Sites of transcription initiation in vivo on Xenopus laevis ribosomal DNA

We report the results of a novel method for locating sites of transcription initiation using a complex of capping enzymes from vaccinia virions that catalyze the reaction pppG +S -adenosylmethionine + (p)ppXpYpZp →7m GpppXpYpZp [Ensinger, M. J., Martin, S. A., Paoletti, E. and Moss, B. (1975)Proc. Natl. Acad. Sci. USA 72, 2525-2529]. This enzyme complex will cap di- or triphosphate termini but will not cap monophosphate or hydroxyl termini.Xenopus laevis 40S precursor rRNA from oocytes is capped by these enzymes, and we conclude that it has 5′-polyphosphate termini.

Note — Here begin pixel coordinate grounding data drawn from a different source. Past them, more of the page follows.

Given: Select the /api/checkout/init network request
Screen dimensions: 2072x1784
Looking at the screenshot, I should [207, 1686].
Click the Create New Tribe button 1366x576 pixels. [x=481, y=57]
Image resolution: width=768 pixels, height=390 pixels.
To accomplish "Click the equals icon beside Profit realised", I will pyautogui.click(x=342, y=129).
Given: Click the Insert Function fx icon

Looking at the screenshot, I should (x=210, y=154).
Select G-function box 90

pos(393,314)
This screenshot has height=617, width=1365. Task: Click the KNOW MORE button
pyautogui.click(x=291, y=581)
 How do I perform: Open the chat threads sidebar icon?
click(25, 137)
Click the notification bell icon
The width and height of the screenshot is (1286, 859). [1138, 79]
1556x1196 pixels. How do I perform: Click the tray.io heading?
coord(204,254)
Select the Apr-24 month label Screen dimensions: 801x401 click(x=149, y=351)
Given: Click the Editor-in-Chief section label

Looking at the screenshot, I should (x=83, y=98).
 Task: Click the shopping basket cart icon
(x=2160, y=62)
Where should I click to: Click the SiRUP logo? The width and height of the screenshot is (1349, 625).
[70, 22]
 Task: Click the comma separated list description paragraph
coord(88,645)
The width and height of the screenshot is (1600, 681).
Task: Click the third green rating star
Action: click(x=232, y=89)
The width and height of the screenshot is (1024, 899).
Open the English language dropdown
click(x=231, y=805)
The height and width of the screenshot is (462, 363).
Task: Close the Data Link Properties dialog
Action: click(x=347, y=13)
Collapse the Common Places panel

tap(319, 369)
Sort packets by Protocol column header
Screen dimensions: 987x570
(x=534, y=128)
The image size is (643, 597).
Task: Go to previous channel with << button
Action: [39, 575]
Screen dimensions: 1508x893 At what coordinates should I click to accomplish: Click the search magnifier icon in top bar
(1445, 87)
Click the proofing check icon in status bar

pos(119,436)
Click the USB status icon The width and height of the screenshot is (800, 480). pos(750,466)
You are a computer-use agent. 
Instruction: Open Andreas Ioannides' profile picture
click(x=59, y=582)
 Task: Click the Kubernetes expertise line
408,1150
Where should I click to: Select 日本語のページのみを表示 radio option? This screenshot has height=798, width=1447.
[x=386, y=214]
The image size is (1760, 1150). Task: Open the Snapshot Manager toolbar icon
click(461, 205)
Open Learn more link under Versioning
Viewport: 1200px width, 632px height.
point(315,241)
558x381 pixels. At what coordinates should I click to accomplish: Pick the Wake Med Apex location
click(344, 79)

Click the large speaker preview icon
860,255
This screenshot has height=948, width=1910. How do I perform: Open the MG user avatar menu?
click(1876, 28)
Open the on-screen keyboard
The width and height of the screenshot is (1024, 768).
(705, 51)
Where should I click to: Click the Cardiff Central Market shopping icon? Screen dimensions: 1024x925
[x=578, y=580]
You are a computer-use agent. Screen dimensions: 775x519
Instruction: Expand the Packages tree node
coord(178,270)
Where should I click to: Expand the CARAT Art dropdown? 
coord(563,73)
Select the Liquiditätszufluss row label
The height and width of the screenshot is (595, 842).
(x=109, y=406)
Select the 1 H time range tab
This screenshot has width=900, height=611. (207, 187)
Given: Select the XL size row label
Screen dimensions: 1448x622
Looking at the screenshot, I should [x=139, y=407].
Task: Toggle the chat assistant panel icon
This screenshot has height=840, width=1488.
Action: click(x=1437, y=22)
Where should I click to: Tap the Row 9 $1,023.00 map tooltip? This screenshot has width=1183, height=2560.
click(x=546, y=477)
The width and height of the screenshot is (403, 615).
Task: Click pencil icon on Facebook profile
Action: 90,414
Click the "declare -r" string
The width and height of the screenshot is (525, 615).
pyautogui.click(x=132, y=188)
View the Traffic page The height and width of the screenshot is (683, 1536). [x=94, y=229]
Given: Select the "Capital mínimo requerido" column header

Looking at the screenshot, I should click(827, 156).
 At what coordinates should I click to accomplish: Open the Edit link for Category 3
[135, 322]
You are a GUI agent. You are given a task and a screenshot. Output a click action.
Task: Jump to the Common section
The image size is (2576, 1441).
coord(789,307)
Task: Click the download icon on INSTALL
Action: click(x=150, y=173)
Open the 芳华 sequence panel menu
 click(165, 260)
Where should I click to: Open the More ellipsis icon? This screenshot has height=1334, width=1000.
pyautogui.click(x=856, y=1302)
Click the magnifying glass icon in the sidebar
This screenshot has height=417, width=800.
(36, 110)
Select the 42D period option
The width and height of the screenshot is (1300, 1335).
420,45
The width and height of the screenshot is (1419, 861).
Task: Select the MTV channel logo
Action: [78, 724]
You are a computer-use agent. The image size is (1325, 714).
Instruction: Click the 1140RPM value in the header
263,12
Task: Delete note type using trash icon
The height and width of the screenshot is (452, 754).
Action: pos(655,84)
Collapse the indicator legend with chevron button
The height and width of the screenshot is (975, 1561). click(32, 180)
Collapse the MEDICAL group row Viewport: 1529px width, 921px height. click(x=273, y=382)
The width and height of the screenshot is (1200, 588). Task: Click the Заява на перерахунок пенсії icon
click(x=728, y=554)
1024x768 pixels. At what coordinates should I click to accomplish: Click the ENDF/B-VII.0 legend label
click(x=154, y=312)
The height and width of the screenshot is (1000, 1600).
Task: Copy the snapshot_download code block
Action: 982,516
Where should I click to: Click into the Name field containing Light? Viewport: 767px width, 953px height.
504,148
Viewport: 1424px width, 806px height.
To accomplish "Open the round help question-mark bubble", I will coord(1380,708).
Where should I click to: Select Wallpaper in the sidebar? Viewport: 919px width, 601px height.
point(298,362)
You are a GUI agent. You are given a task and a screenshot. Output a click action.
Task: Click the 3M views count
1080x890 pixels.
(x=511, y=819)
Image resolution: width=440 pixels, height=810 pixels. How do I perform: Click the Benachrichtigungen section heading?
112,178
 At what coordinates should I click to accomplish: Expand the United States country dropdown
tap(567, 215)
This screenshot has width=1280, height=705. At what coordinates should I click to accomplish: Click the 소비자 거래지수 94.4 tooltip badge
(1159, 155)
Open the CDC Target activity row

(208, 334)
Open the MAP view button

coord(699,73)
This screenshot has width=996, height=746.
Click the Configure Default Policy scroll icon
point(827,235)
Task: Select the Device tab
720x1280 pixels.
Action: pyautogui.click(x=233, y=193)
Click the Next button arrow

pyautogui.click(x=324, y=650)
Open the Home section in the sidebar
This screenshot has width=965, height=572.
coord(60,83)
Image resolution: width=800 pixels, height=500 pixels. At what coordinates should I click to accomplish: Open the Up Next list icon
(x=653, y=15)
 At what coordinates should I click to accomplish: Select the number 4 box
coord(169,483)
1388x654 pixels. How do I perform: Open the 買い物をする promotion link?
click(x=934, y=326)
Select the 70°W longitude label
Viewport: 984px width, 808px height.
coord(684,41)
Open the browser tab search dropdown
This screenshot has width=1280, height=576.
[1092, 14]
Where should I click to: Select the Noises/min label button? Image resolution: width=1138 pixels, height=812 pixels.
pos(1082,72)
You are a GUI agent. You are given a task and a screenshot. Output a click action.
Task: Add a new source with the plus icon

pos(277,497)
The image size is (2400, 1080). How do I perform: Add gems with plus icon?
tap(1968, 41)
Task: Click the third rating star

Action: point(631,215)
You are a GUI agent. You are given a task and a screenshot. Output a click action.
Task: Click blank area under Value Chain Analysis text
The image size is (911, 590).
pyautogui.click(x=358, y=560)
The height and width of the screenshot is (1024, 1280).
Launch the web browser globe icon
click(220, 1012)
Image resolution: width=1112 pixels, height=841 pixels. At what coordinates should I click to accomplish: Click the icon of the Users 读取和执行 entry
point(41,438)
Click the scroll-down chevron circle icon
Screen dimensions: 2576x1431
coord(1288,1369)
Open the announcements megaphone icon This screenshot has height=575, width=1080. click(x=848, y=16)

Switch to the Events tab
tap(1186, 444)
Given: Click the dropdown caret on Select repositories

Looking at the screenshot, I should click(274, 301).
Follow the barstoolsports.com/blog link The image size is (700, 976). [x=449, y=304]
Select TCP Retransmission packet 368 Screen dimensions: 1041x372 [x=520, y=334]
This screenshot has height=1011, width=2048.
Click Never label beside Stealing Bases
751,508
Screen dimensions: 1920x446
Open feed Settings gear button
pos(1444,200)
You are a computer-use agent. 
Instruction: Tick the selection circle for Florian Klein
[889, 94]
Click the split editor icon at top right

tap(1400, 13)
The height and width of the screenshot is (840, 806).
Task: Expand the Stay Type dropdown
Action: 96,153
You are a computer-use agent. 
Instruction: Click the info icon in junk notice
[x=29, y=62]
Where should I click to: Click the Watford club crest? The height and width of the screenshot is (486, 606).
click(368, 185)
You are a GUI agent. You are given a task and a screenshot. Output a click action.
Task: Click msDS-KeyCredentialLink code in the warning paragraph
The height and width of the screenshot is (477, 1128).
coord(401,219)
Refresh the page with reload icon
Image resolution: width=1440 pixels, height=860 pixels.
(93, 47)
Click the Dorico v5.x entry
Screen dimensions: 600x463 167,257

Therefore, 40S RNA must represent the primary transcript of amplifiedX. laevis ribosomal DNA. The majority of 40S molecules with polyphosphate termini begin with the sequence (p)ppAAG. There is evidence, however, that the 5′ terminus may be heterogeneous. The majority of all detectable initiation events were localized close to the region coding for the 5′ end of the 40S RNA. No initiation sites were detected in the nontranscribed spacer, but an apparent initiation site in the middle of the transcribed region was also observed.